** Source data **
——————————

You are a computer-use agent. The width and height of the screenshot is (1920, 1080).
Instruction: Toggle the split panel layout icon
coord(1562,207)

——————————

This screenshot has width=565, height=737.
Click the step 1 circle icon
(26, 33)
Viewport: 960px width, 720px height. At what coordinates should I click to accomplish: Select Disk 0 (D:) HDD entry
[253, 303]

——————————

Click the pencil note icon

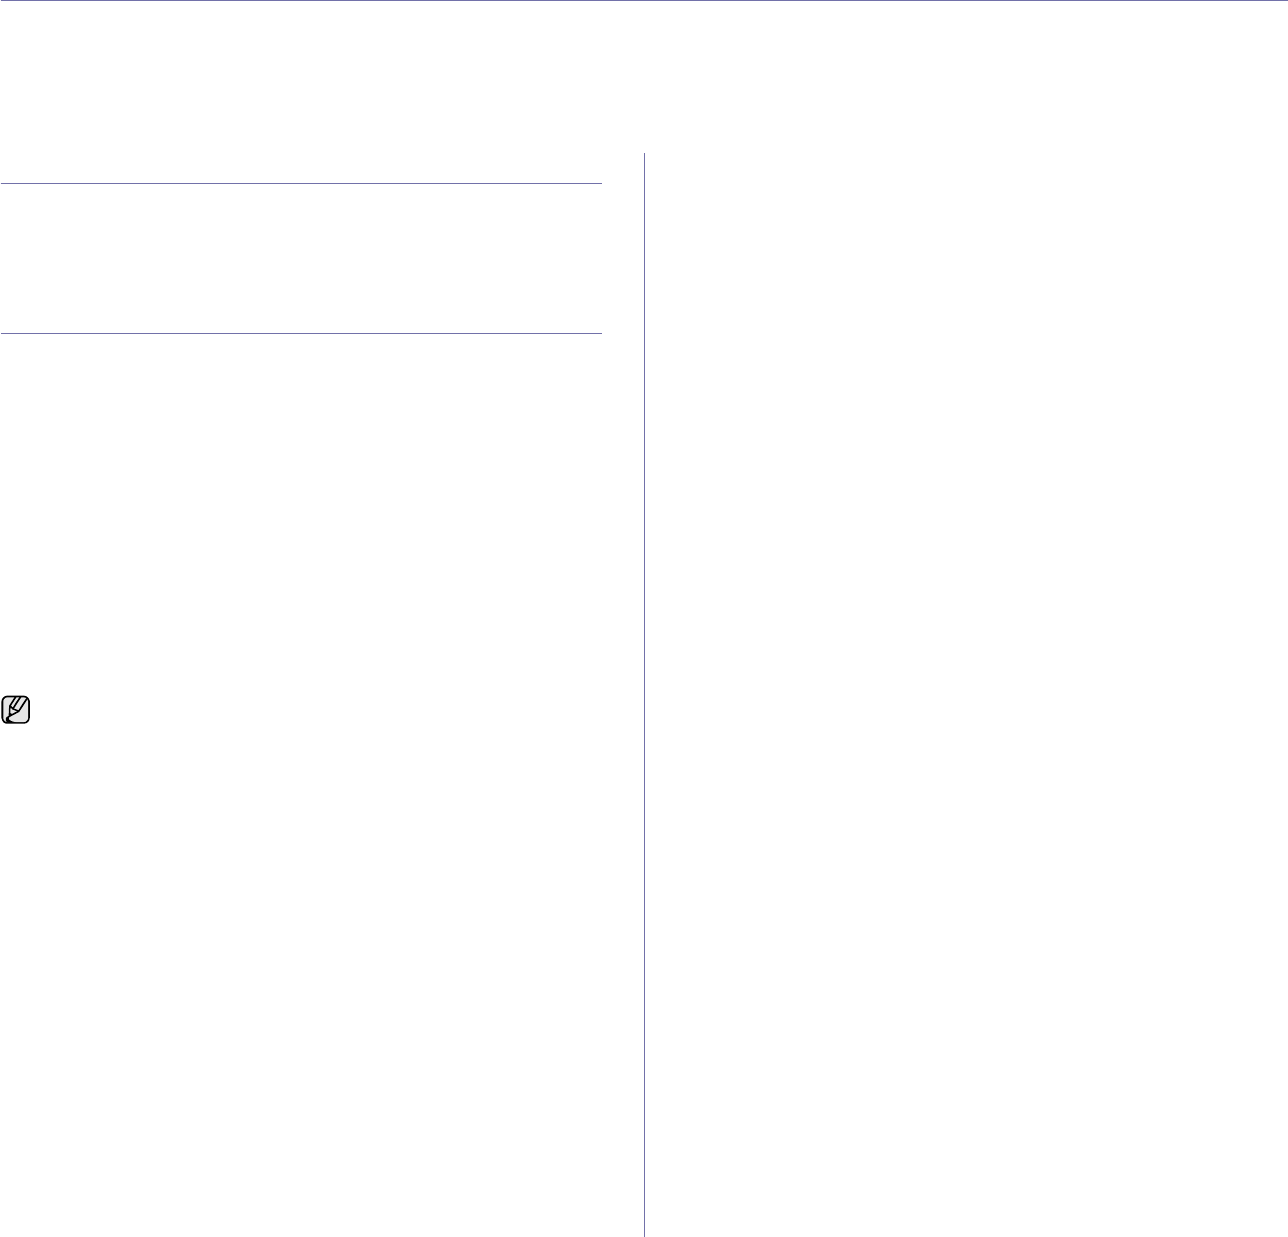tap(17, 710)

——————————

** Do this **
Update the data starting at the line containing "You are a computer-use" and ending at the line containing "coord(1562,207)" by replacing "Toggle" with "Click", leaving everything else unchanged.

** Finished answer **
You are a computer-use agent. The width and height of the screenshot is (1920, 1080).
Instruction: Click the split panel layout icon
coord(1562,207)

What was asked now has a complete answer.